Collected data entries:
---------------

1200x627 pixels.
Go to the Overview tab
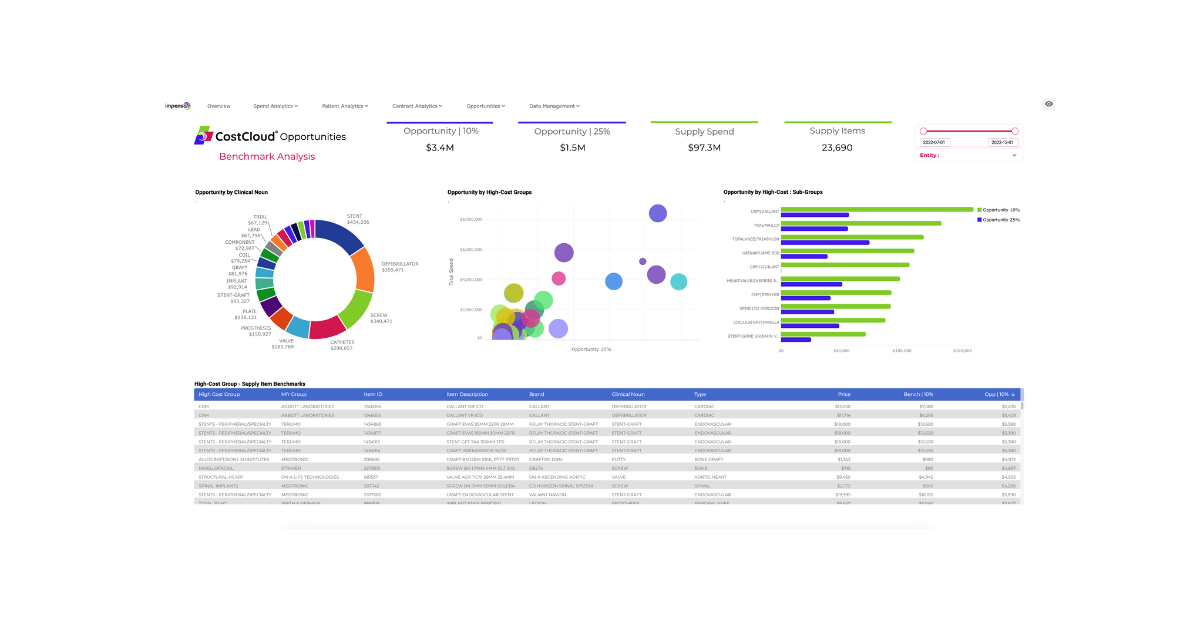pyautogui.click(x=219, y=106)
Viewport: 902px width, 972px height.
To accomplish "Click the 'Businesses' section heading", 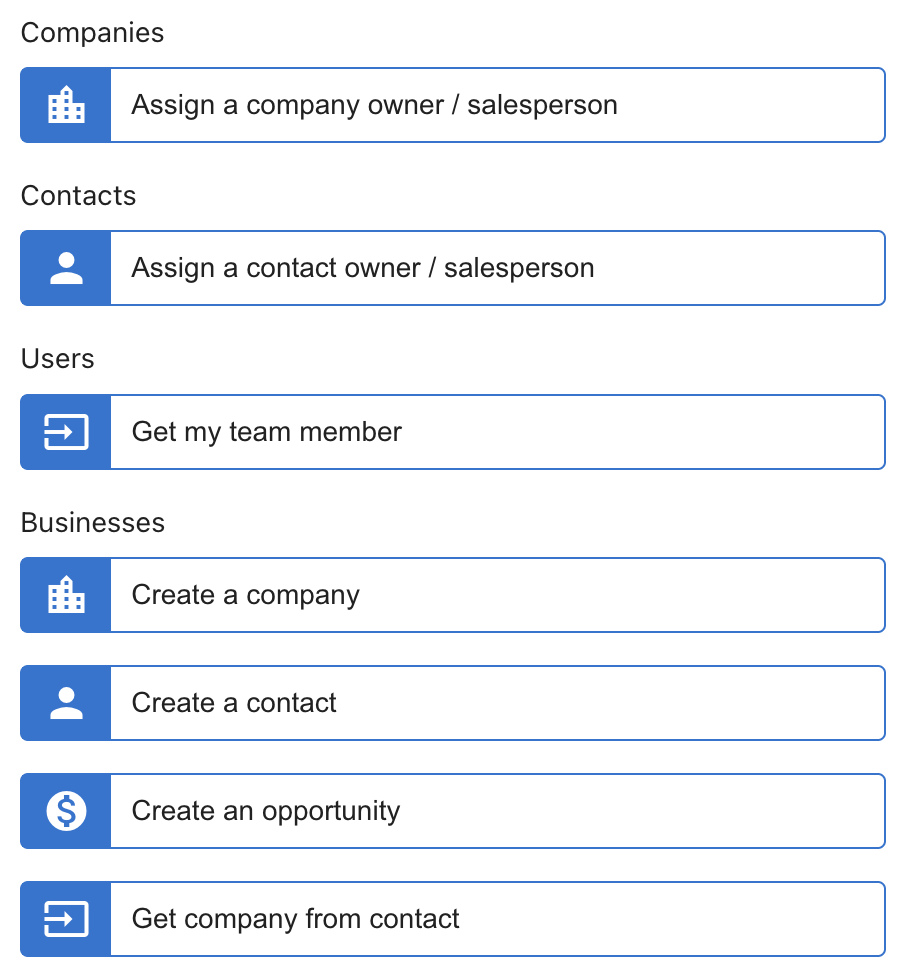I will pos(92,523).
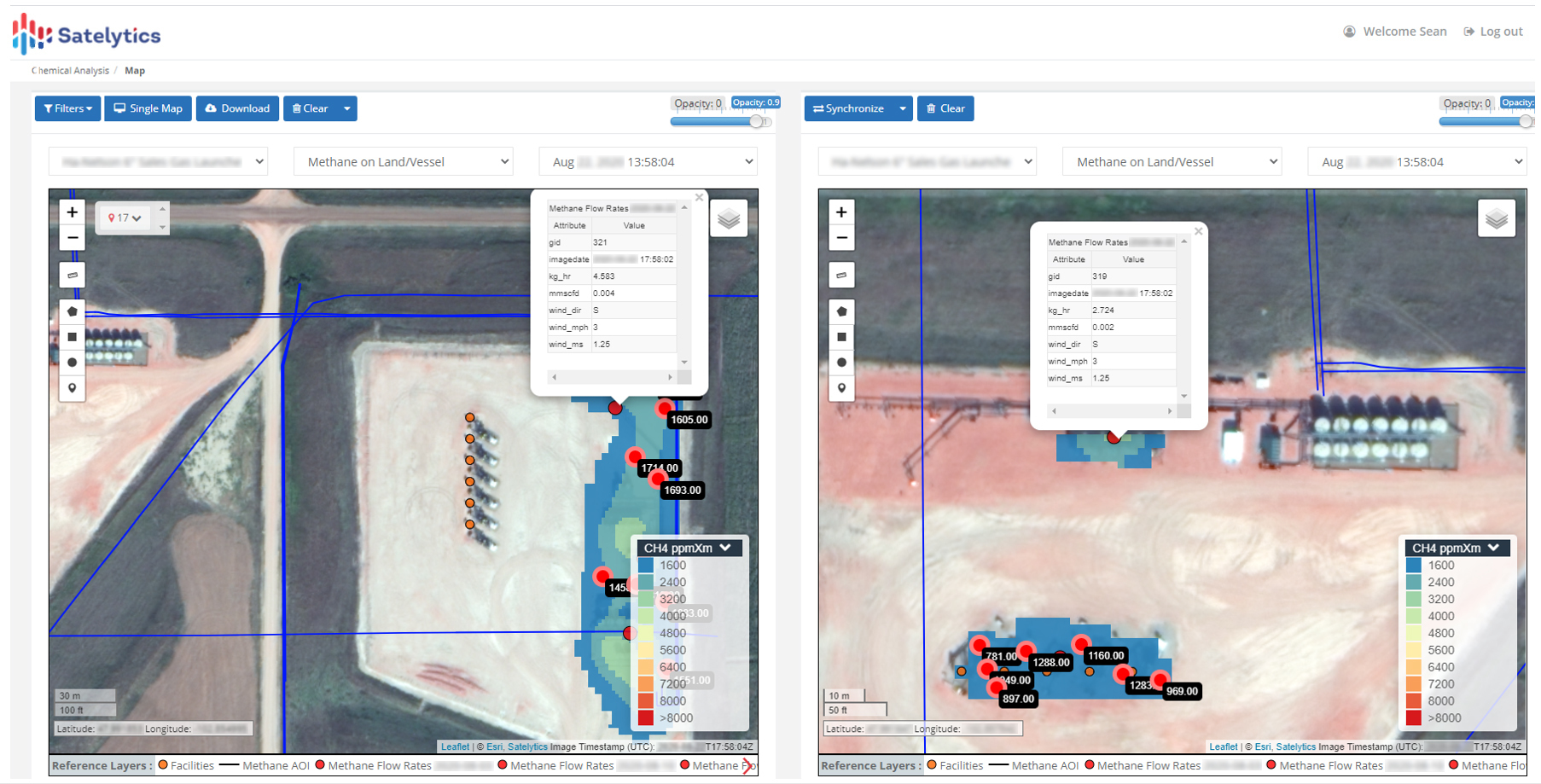
Task: Open the Filters dropdown
Action: click(67, 108)
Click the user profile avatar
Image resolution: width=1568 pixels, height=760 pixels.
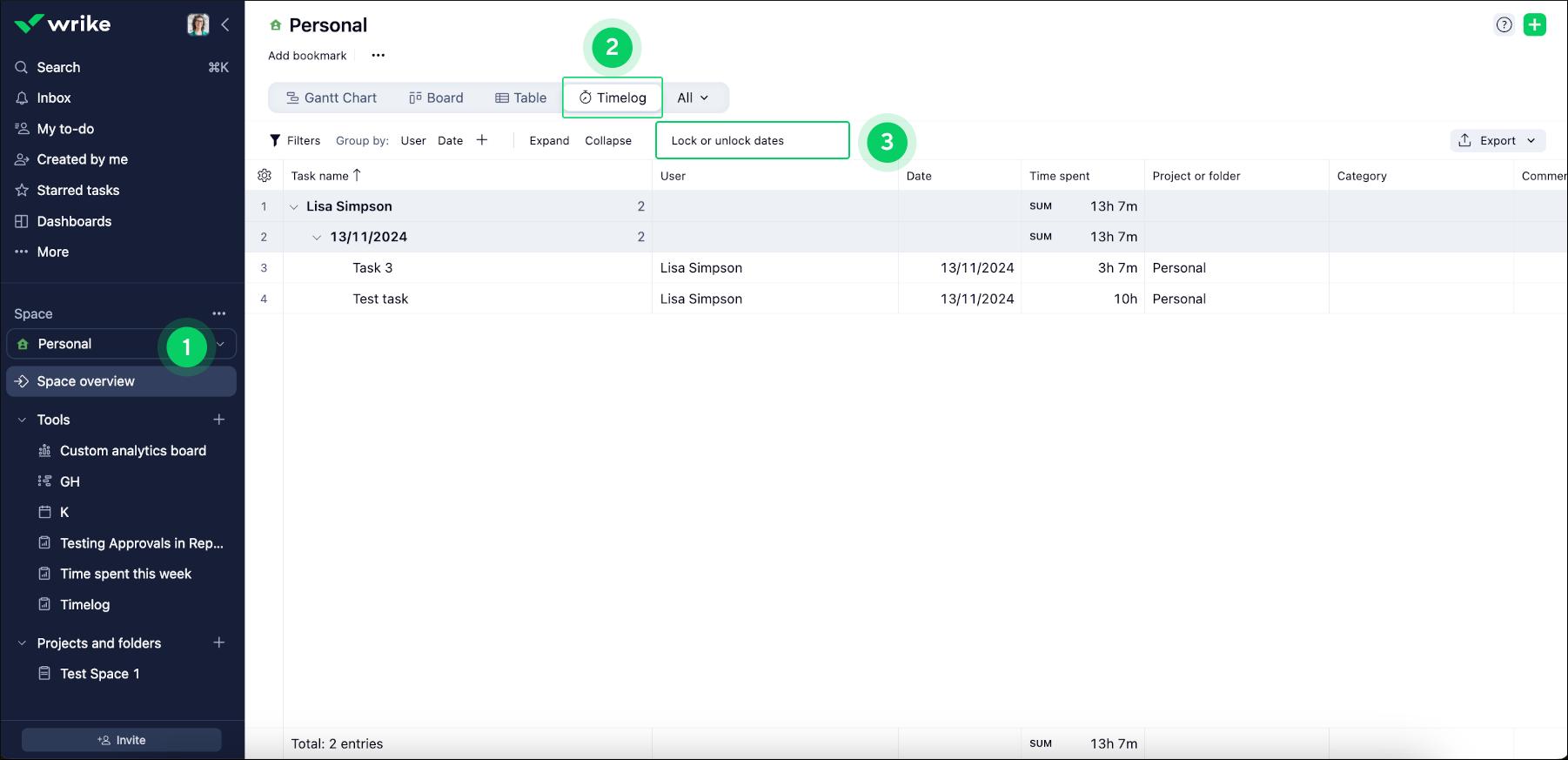click(198, 24)
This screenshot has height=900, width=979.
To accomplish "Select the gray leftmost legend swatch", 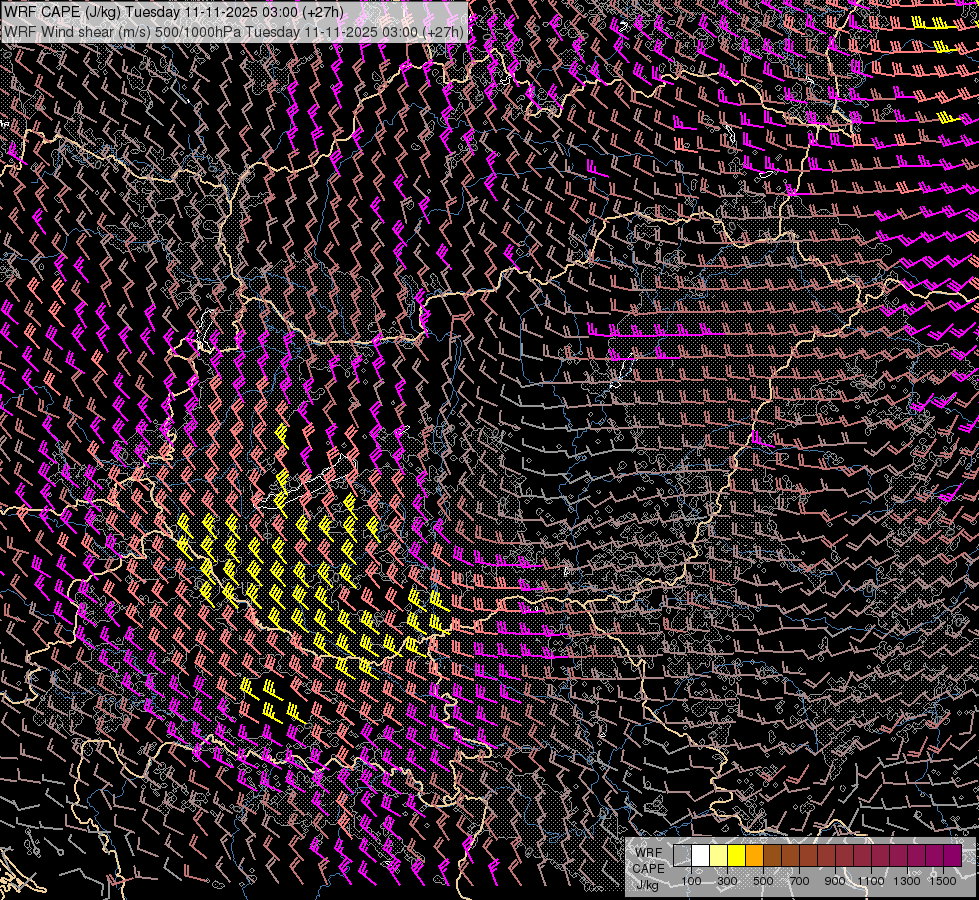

---------------

Exactly the lines from the one holding "Image resolution: width=1568" to the last line of the records above should be duplicated, with no pictures among them.

Image resolution: width=1568 pixels, height=760 pixels.
click(198, 24)
This screenshot has height=900, width=979.
To accomplish "Select the gray leftmost legend swatch", 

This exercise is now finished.